[GamingMasteR]

Hi,

You can also use SymbolTypeViewer, it can convert the symbols into C/C++ & IDA Pro readable formats .

[xqrzd]

Thank you EP_X0FF and GamingMasteR :mrgreen:
This will be interesting, I have never used undocumented structures before, this will open up some opportunities :shock: I have one last question, how often does Microsoft change these structures? Have they ever changed them with a service pack or hotfix? I'm just wondering if checking the OS version (XP, Vista, 7) is enough to make sure I am using the right structure.

[GamingMasteR]

It depends !
For example, Vista Build 6000/6001/6002 have no change in EPROCESS/ETHREAD structures, while they have major changes in Object Manager related structures (OBJECT_TYPE/OBJECT_TYPE_INITIALIZER) .
You have to check the structures you want to use if it have major changes cross service packs .
But usually, changes made on different windows releases only (XP/Vista/7).

[xqrzd]

sorry to bump this old topic but I have another question.
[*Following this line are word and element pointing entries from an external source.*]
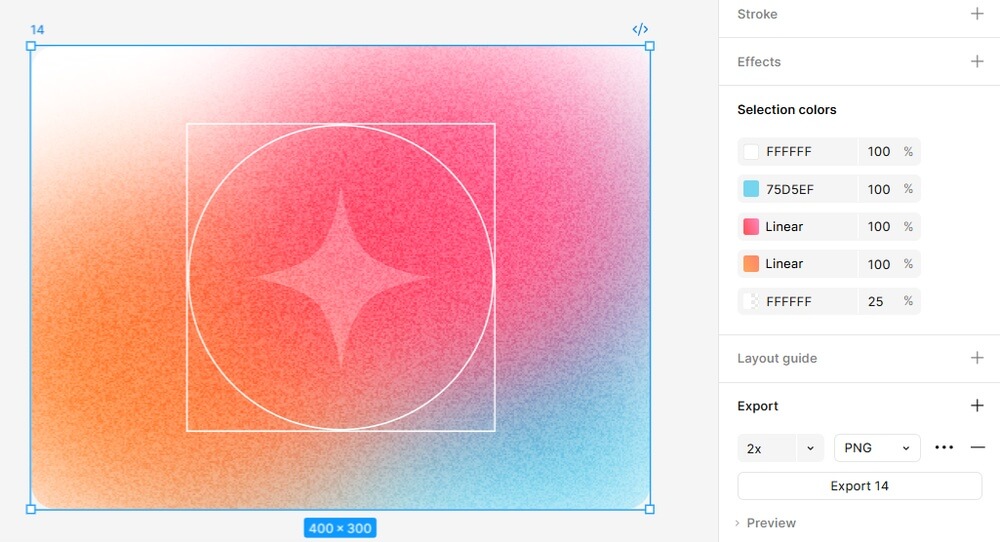Click the Export 14 button
The height and width of the screenshot is (542, 1000).
(859, 486)
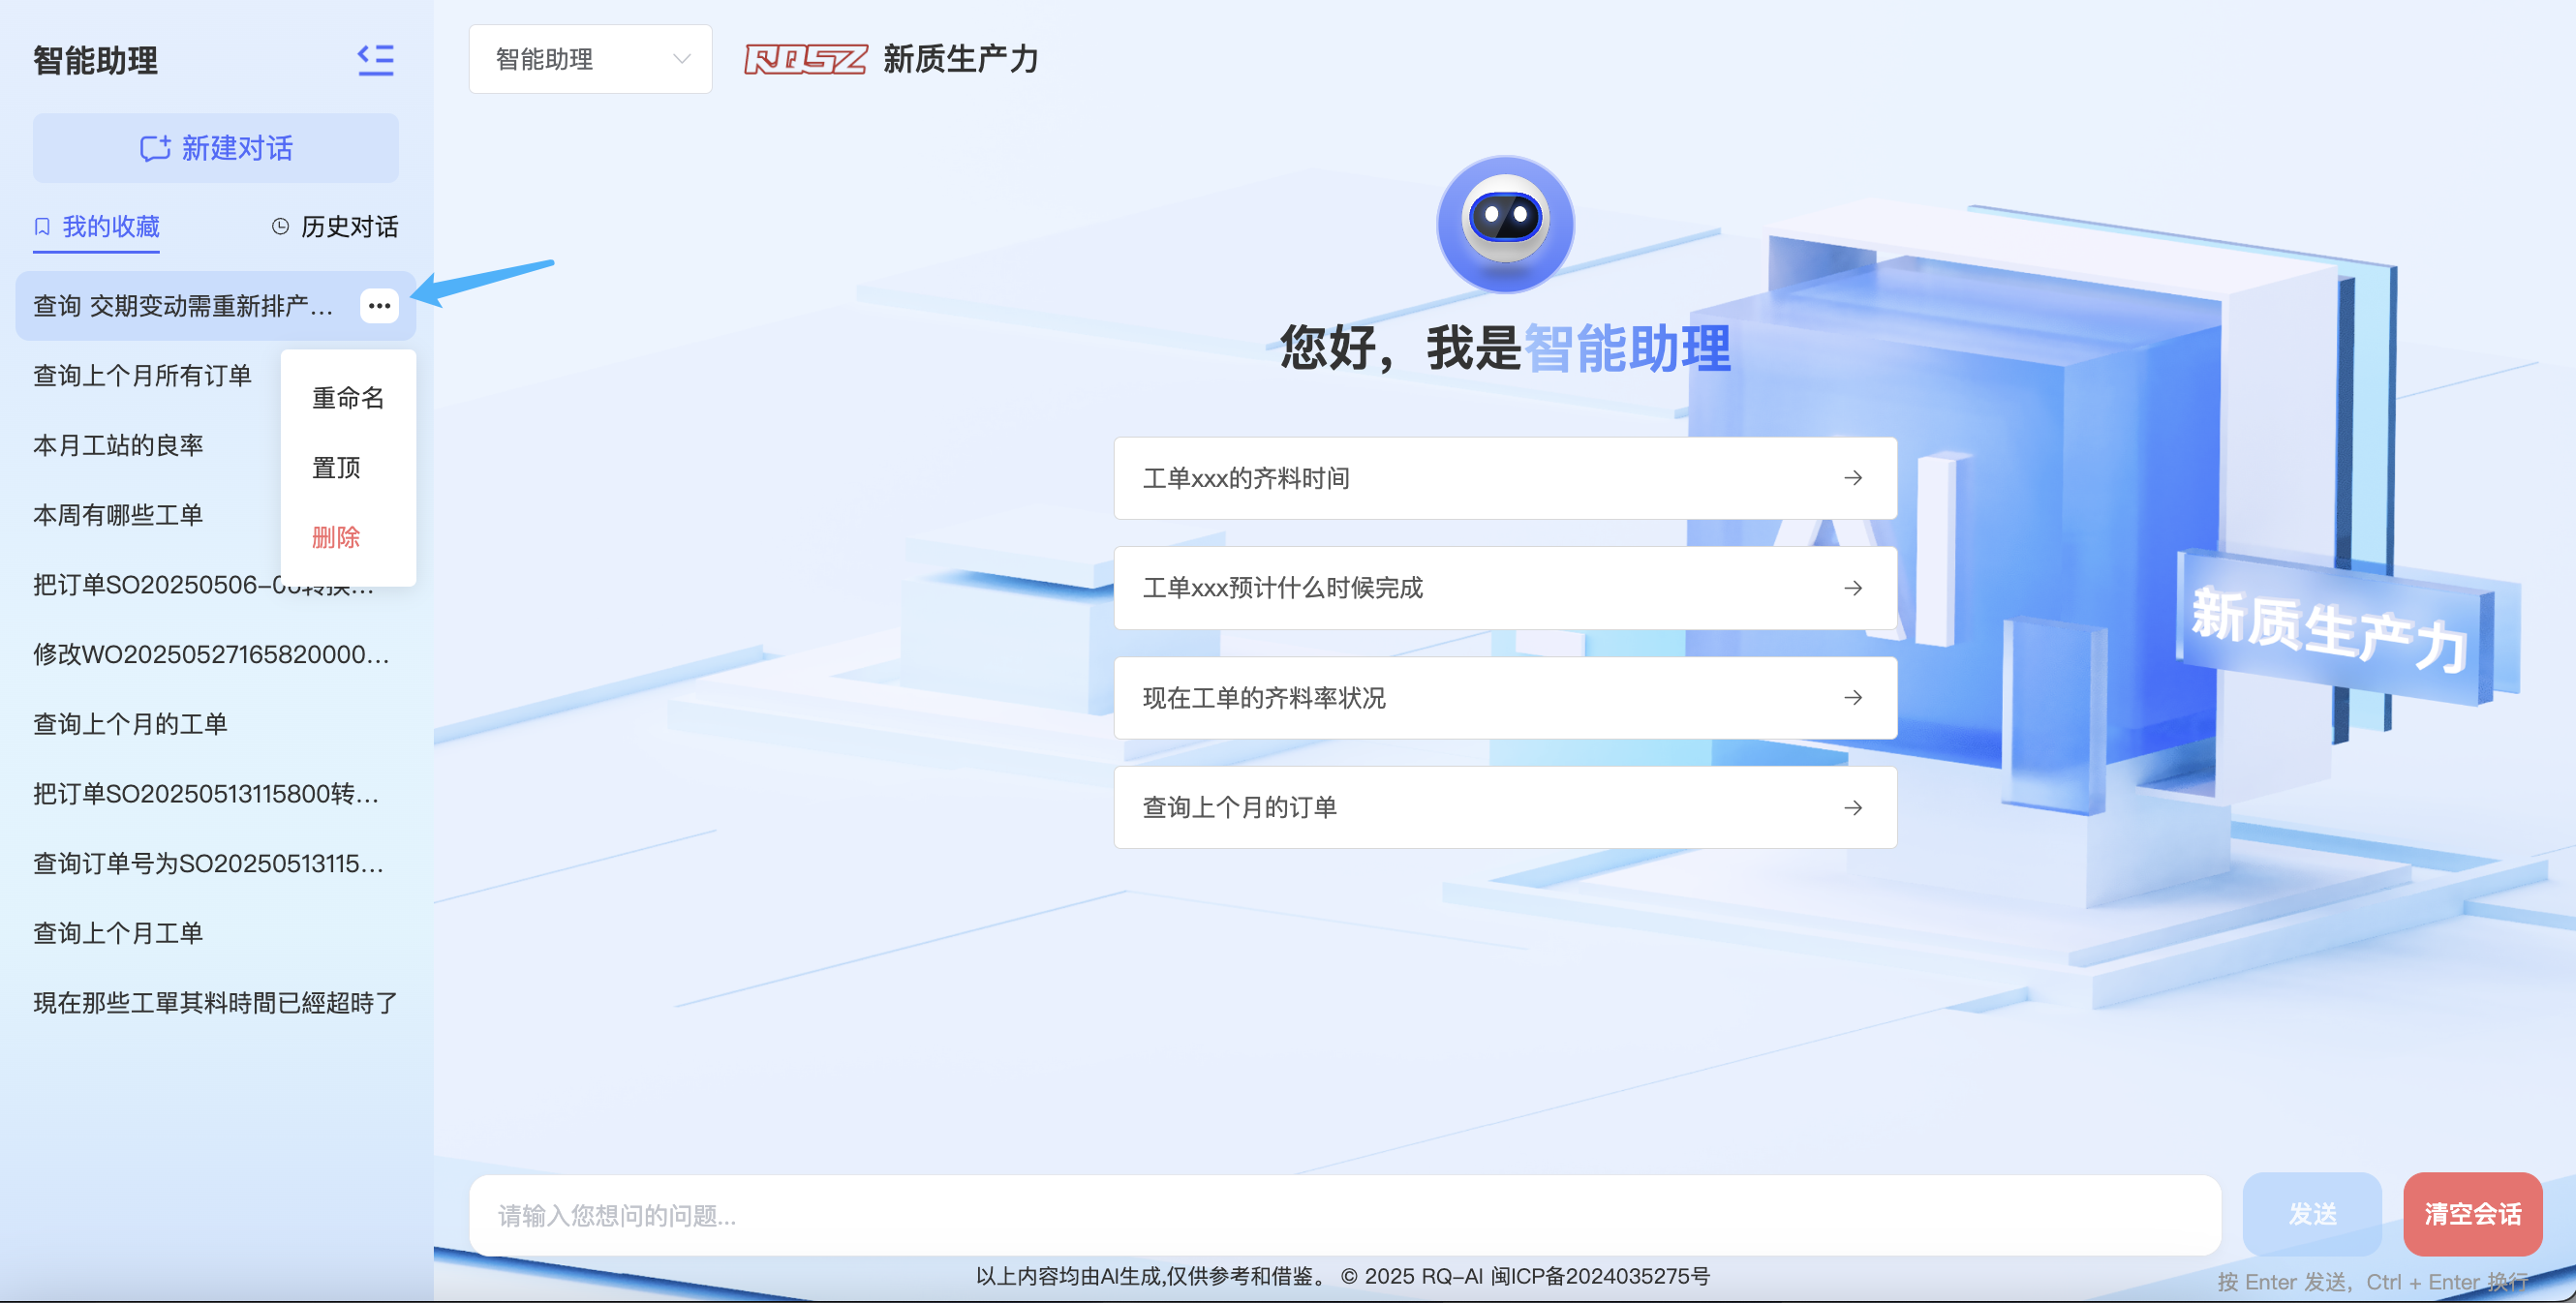The width and height of the screenshot is (2576, 1303).
Task: Choose 重命名 from the context menu
Action: click(x=348, y=398)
I've been using EP_X0FF's method on Win XP and it has been working well, but just recently I tried it on Win7 and it appears that FilePointer in the CONTROL_AREA structure is no longer a PFILE_OBJECT, but EX_FAST_REF. I use it like this, but it gives me a BSOD:

Code: Select all

PSECTION_OBJECT sectionObject;
PFILE_OBJECT file;

sectionObject = (PSECTION_OBJECT)((PEPROCESS)process)->SectionObject;
file = ((PSEGMENT)sectionObject->Segment)->ControlArea->FilePointer.Object;

if (file && MmIsAddressValid(file))
{
//anything done with file causes BSOD
}

and 1 last question, what is the best way to store all of these structures? right now my code looks like this, and it causes a LOT of copy-paste:

if (WIN_VER == XP_SP3_32)
{
#include "struct_XP_SP3_32.h"
PEPROCESS process;
PSECTION_OBJECT;
...
}
else if (WIN_VER == VISTA_SP2_32)
{
#include "struct_VISTA_SP2_32.h"
PEPROCESS process;
PSECTION_OBJECT;
...
}

[GamingMasteR]

Code: Select all

#define MAX_FAST_REFS 7

file = (PFILE_OBJECT)(((PSEGMENT)sectionObject->Segment)->ControlArea->FilePointer.Value & ~MAX_FAST_REFS);

What is the best way to store all of these structures?
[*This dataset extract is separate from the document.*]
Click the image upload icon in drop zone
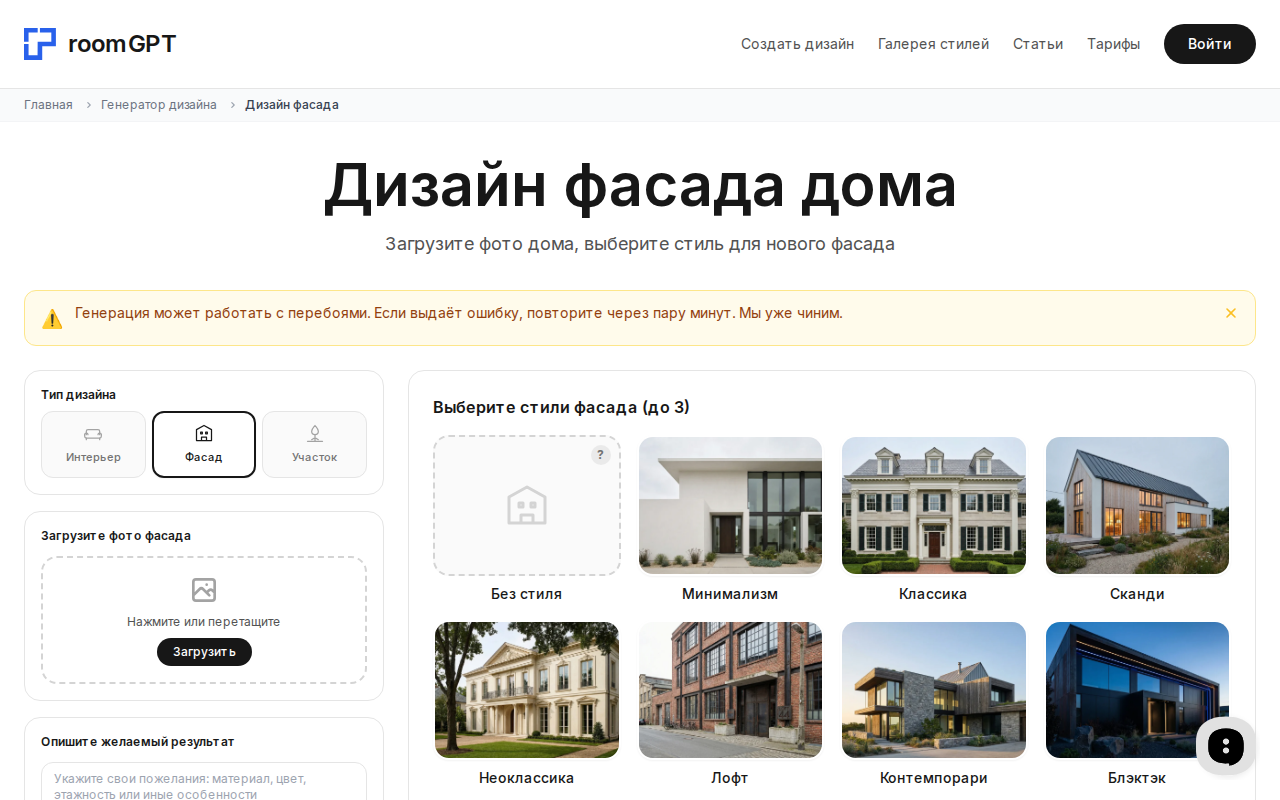This screenshot has height=800, width=1280. [204, 590]
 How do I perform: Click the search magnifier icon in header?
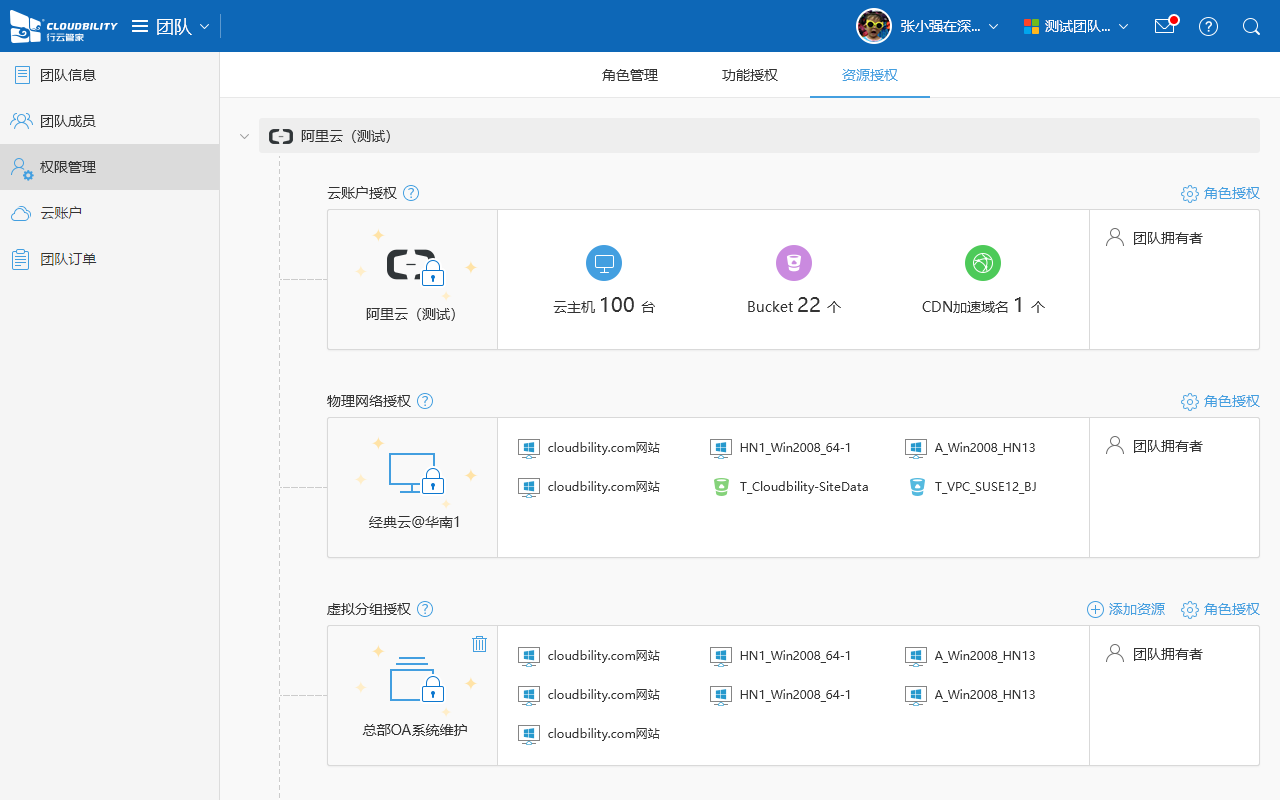[x=1251, y=26]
Pack common used offsets in structure and initialize it in driver startup, I use something like this :

Code: Select all

struct {
    USHORT ProcProcessName;
    USHORT ProcSectionObject;
    ...
} OffsetStruct;

#define	GetMember(__Object, __Type, __Member)((__Type*)((ULONG_PTR)__Object + OffsetStruct.##__Member))

[xqrzd]

thanks gamingmaster :)

edit: could you explain why you clear bits 0,1,2? I don't understand how its done without damaging the pointer...

edit again: I just found this, I think it will help explain: http://koala.cs.pub.ro/lxr/#wrk/ntos/ob/fastref.c

[EP_X0FF]

I tried it on Win7 and it appears that FilePointer in the CONTROL_AREA structure is no longer a PFILE_OBJECT, but EX_FAST_REF

This is started from Vista RTM (6000).